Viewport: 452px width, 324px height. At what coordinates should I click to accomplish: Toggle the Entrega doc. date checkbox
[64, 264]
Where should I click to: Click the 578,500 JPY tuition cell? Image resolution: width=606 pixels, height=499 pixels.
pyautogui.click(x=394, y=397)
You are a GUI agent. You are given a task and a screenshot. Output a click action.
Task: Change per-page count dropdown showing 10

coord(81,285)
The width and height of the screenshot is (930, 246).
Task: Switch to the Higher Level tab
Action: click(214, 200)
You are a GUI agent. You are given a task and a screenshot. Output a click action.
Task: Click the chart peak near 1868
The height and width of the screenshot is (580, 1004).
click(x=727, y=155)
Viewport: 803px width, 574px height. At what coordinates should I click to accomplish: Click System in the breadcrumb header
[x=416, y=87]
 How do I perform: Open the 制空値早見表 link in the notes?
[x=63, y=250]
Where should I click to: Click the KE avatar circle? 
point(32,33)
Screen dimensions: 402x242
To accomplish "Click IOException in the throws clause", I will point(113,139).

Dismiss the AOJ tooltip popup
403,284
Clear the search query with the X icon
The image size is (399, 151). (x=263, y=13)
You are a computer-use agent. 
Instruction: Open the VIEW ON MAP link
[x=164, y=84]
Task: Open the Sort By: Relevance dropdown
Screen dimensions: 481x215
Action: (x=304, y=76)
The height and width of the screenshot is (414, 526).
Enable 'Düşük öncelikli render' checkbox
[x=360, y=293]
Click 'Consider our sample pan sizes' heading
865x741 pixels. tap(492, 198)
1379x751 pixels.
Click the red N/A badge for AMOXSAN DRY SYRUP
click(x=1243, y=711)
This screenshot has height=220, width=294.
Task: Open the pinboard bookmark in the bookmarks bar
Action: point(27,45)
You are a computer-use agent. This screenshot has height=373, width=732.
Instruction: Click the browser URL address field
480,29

________________

Your job is to transcribe the listing exactly, line for line.

Answer box.
Viewport: 452px width, 324px height. At what coordinates should I click to accomplish: Toggle the Entrega doc. date checkbox
[64, 264]
Where should I click to: Click the 578,500 JPY tuition cell? Image resolution: width=606 pixels, height=499 pixels.
pyautogui.click(x=394, y=397)
You are a GUI agent. You are given a task and a screenshot. Output a click action.
Task: Change per-page count dropdown showing 10

coord(81,285)
The width and height of the screenshot is (930, 246).
Task: Switch to the Higher Level tab
Action: click(214, 200)
You are a GUI agent. You are given a task and a screenshot. Output a click action.
Task: Click the chart peak near 1868
The height and width of the screenshot is (580, 1004).
click(x=727, y=155)
Viewport: 803px width, 574px height. At what coordinates should I click to accomplish: Click System in the breadcrumb header
[x=416, y=87]
 How do I perform: Open the 制空値早見表 link in the notes?
[x=63, y=250]
Where should I click to: Click the KE avatar circle? 
point(32,33)
Screen dimensions: 402x242
To accomplish "Click IOException in the throws clause", I will point(113,139).

Dismiss the AOJ tooltip popup
403,284
Clear the search query with the X icon
The image size is (399, 151). (x=263, y=13)
You are a computer-use agent. 
Instruction: Open the VIEW ON MAP link
[x=164, y=84]
Task: Open the Sort By: Relevance dropdown
Screen dimensions: 481x215
Action: (x=304, y=76)
The height and width of the screenshot is (414, 526).
Enable 'Düşük öncelikli render' checkbox
[x=360, y=293]
Click 'Consider our sample pan sizes' heading
865x741 pixels. tap(492, 198)
1379x751 pixels.
Click the red N/A badge for AMOXSAN DRY SYRUP
click(x=1243, y=711)
This screenshot has height=220, width=294.
Task: Open the pinboard bookmark in the bookmarks bar
Action: point(27,45)
You are a computer-use agent. This screenshot has height=373, width=732.
Instruction: Click the browser URL address field
480,29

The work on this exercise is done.